È infatti ormai ampiamente dimostrato che ogni intervento farmacologico che si dimostri efficace nell’attenuazione o eliminazione del dolore, cessa – nel caso della cluster – di agire non appena la terapia viene interrotta: e il dolore torna subito a scatenarsi. Questo rende sostanzialmente impossibile trattare la cefalea a grappolo con gli antidolorifici, anche con quei pochi che servono a qualcosa, perché il paziente sarebbe condannato ad assumerli sempre, con effetti tossici devastanti.
La terapia più “antica”, quella con i sali di litio (largamente usati nel trattamento delle gravi forme di depressione), sconta lo stesso limite: quello di condannare all’assunzione cronica di farmaci un paziente sofferente di una malattia acuta.
Da qualche tempo la medicina (e perfino la chirurgia, ma con esiti spesso disastrosi) sta tentando altre strade, come dimostrano due recenti studi condotti in Belgio e in Gran Bretagna e apparsi rispettivamente su The Lancet Neurology (D Magis et al, The Lancet Neurology 2007 April, 6(4):314-321) e The Lancet (B Burns et al, The Lancet 2007 Mar 31, 369(9567):1099-1106).
Entrambi gli studi sono dedicati a una tecnica chiamata “elettrostimolazione del nervo occipitale”. Si tratta di impiantare in loco uno stimolatore elettrico a batteria, che viene mantenuto in sede definitivamente.

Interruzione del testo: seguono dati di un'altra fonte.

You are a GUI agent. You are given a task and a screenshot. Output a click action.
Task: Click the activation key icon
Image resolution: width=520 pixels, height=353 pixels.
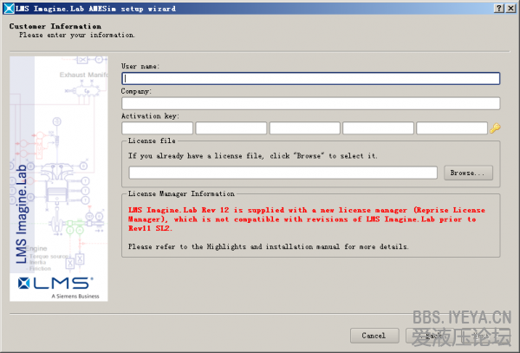(x=495, y=128)
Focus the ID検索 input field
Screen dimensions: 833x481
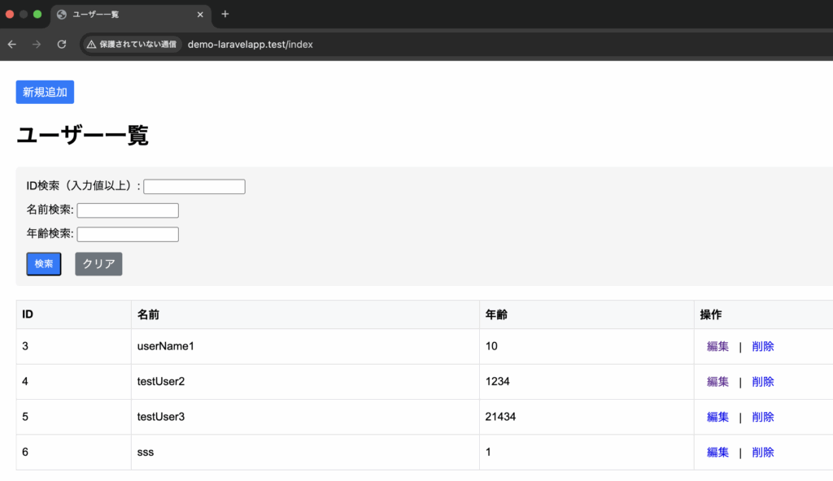tap(194, 187)
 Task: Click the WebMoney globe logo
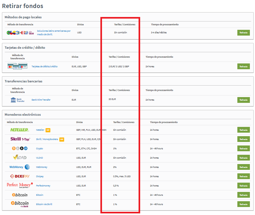20,167
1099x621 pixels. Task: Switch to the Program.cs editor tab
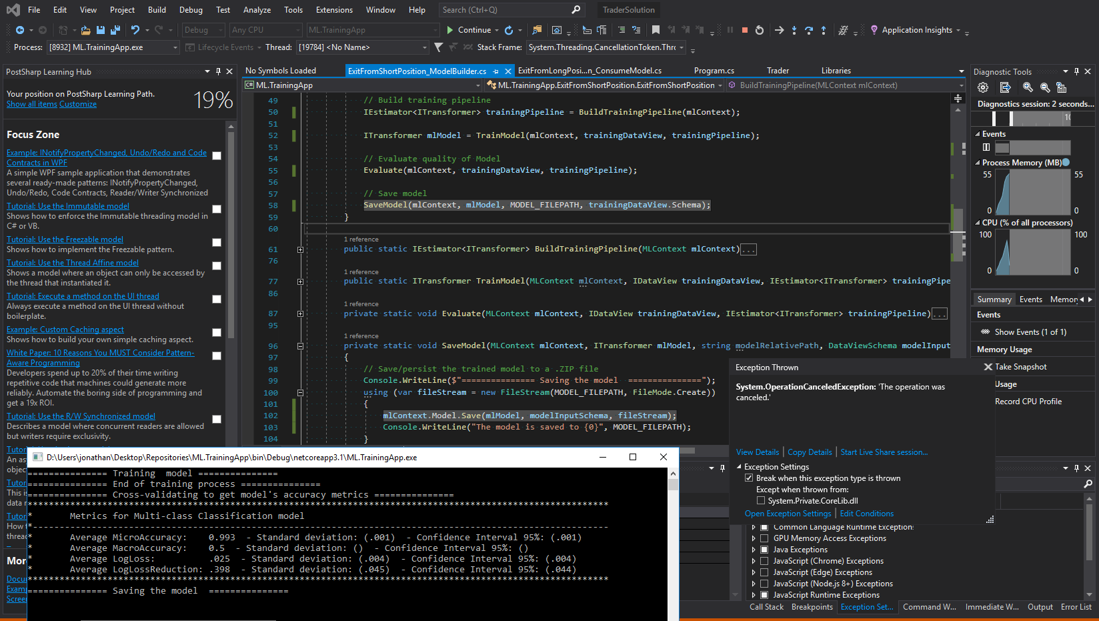click(714, 70)
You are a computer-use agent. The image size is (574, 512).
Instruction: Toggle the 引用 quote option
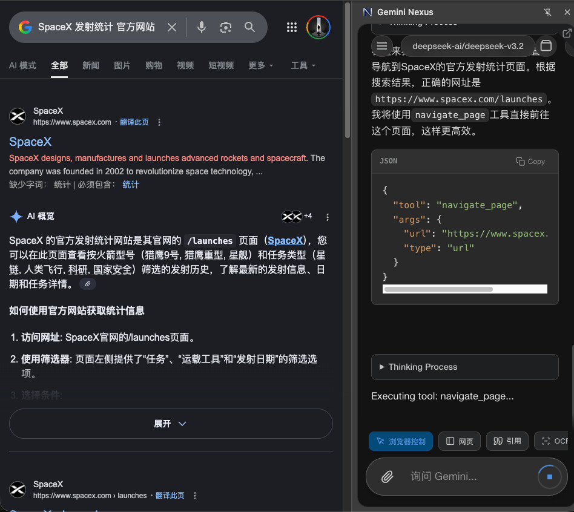coord(507,441)
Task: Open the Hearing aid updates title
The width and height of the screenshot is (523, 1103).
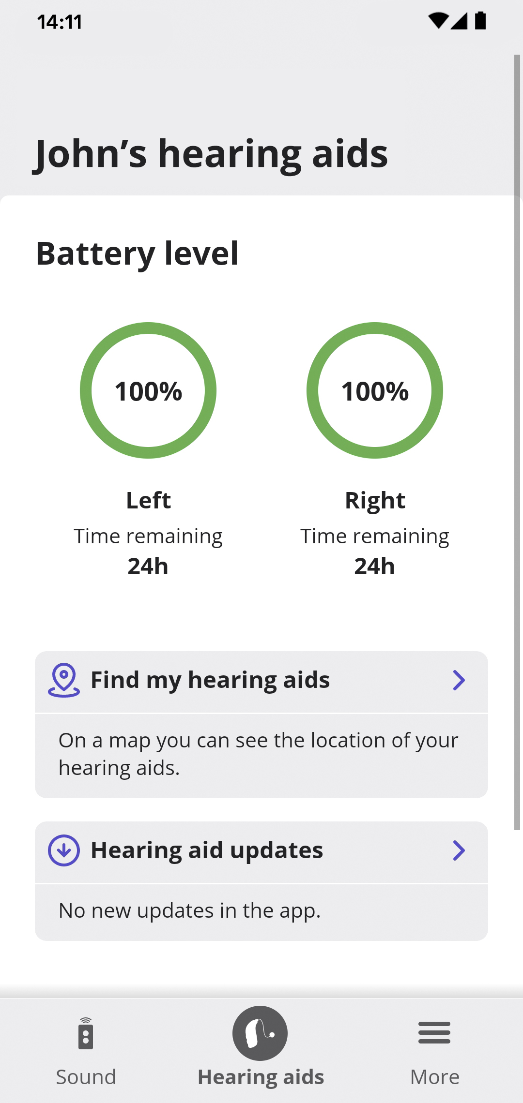Action: (x=207, y=850)
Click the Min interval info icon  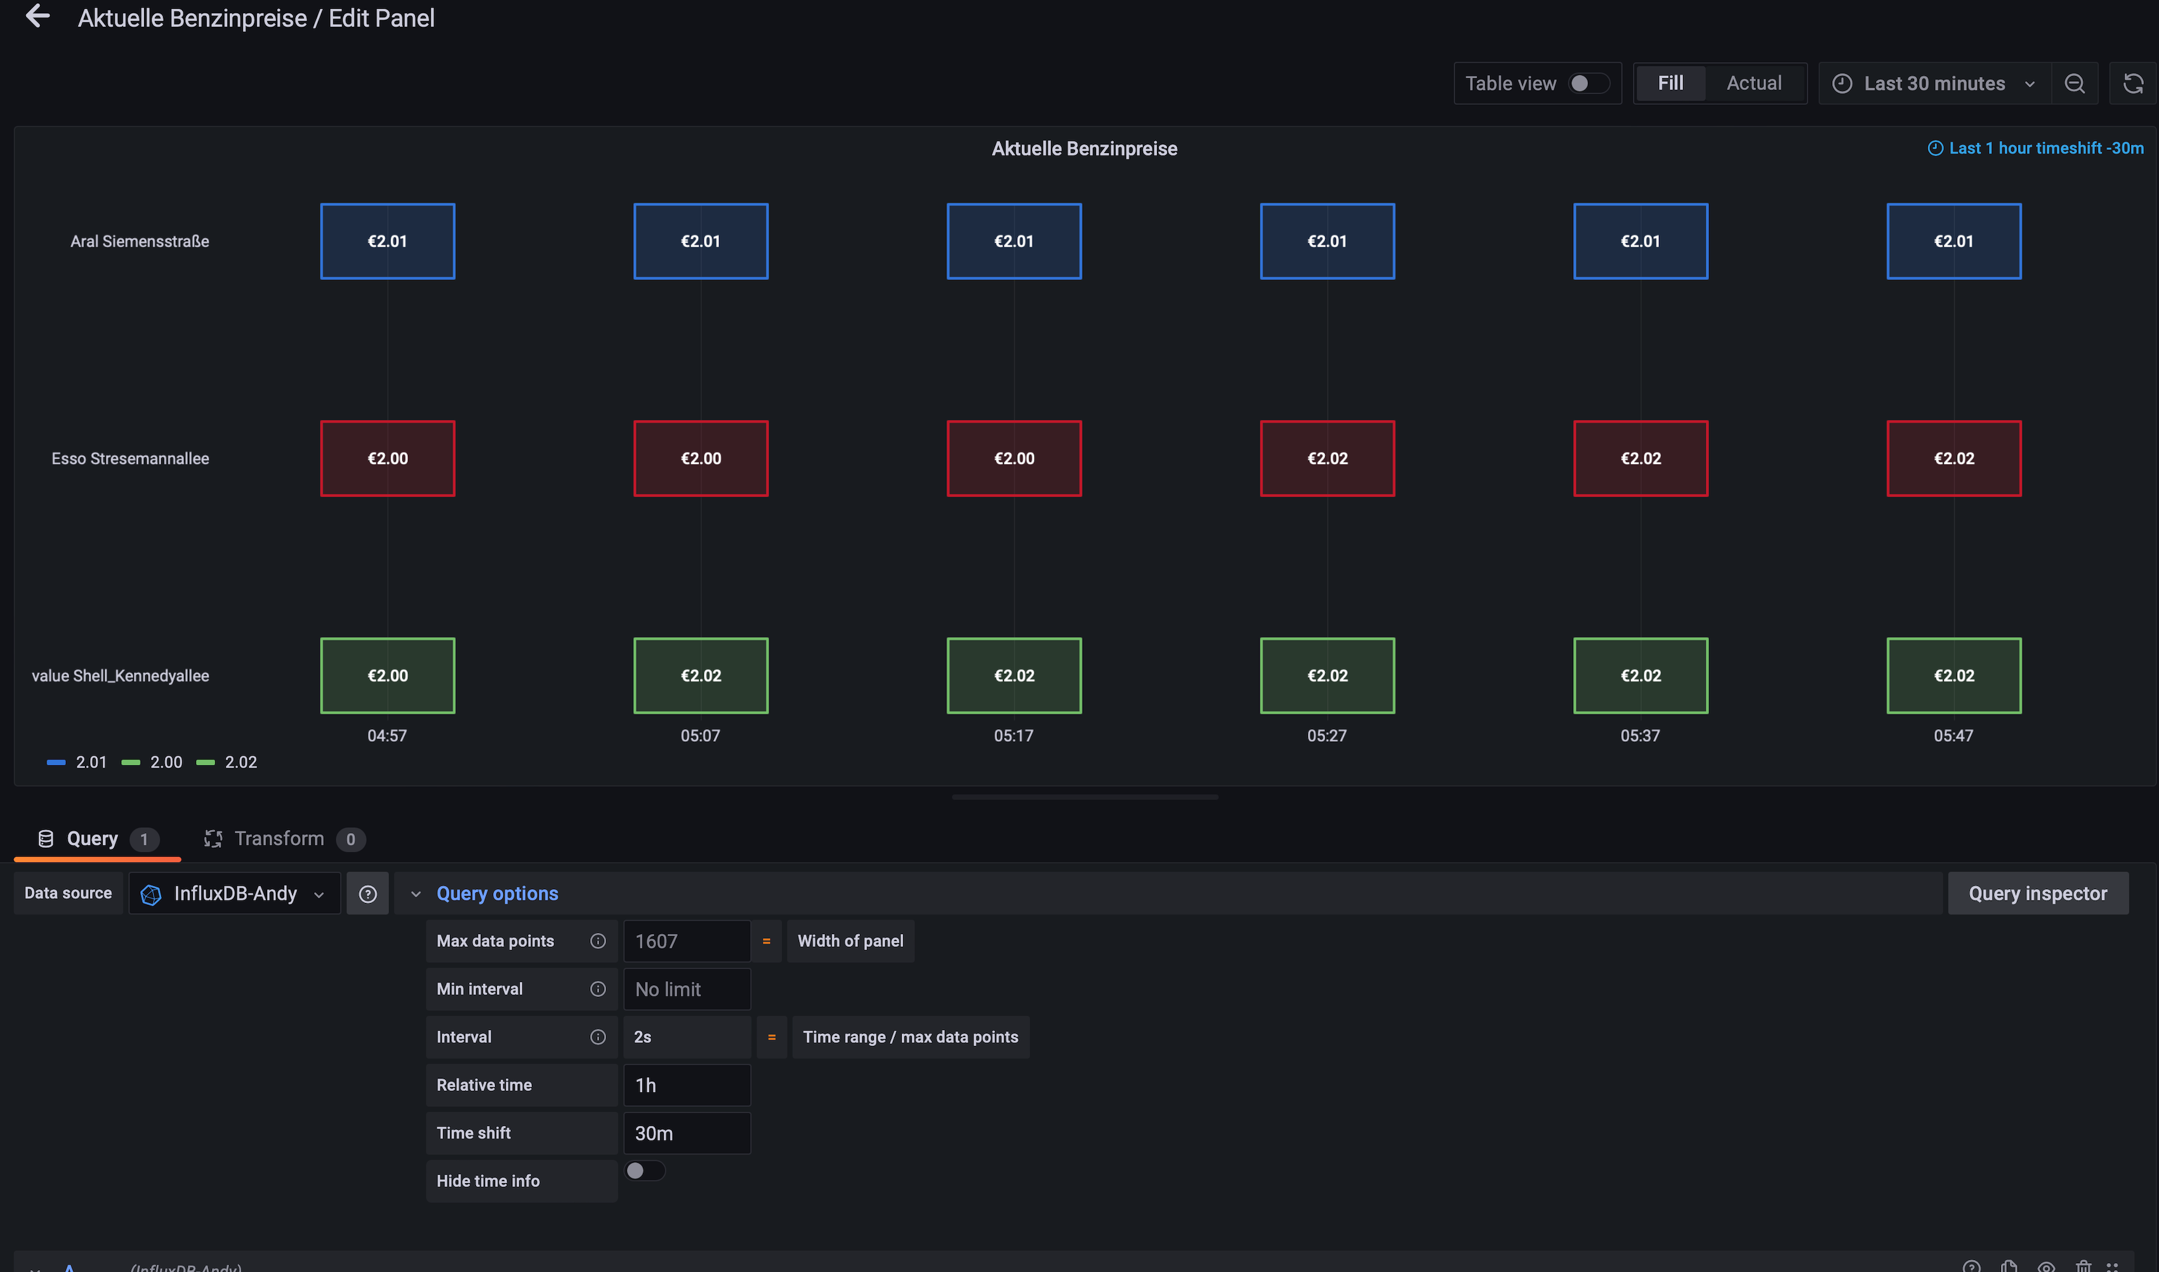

L’efficacia dell’intervento si direbbe ottima, con miglioramento sostanziale in oltre il 50% dei casi e “guarigione” completa in alcuni. Ma, a parte la numerosità davvero modesta del campione (appena 8 pazienti per ciascuno dei due studi!), l’asino finisce col cascare proprio là dove è sempre cascato.
L’effetto benefico della terapia cessa cioè nel momento stesso in cui la terapia si interrompe. Fenomeno che si manifesta nel caso dell’elettrostimolazione in modo ancor più macroscopico, perché l’interruzione della terapia consiste nel semplice esaurimento della batteria. Al prodursi di questo evento nefasto ma prima o poi inevitabile, il dolore si scatena con sbalorditiva immediatezza.
Ma allora non c’è nessuna speranza per i dannati della cefalea a grappolo? In verità sì, ce ne sono, ma la medicina mainstream si ostina a non prenderle in alcuna considerazione.
Risultati notevoli, con guarigioni davvero complete e definitive, sono stati raggiunti senza la somministrazione di alcun farmaco né l’impianto di alcun corpo estraneo: semplicemente con la dieta alimentare, fondata sulla preventiva indagine delle reattività alimentari del paziente.
L’autore di questo articolo può testimoniarlo: grazie al cambiamento delle abitudini alimentari e a un controllo ragionevolmente rigoroso della dieta, la sua cefalea a grappolo è in remissione da quasi vent’anni.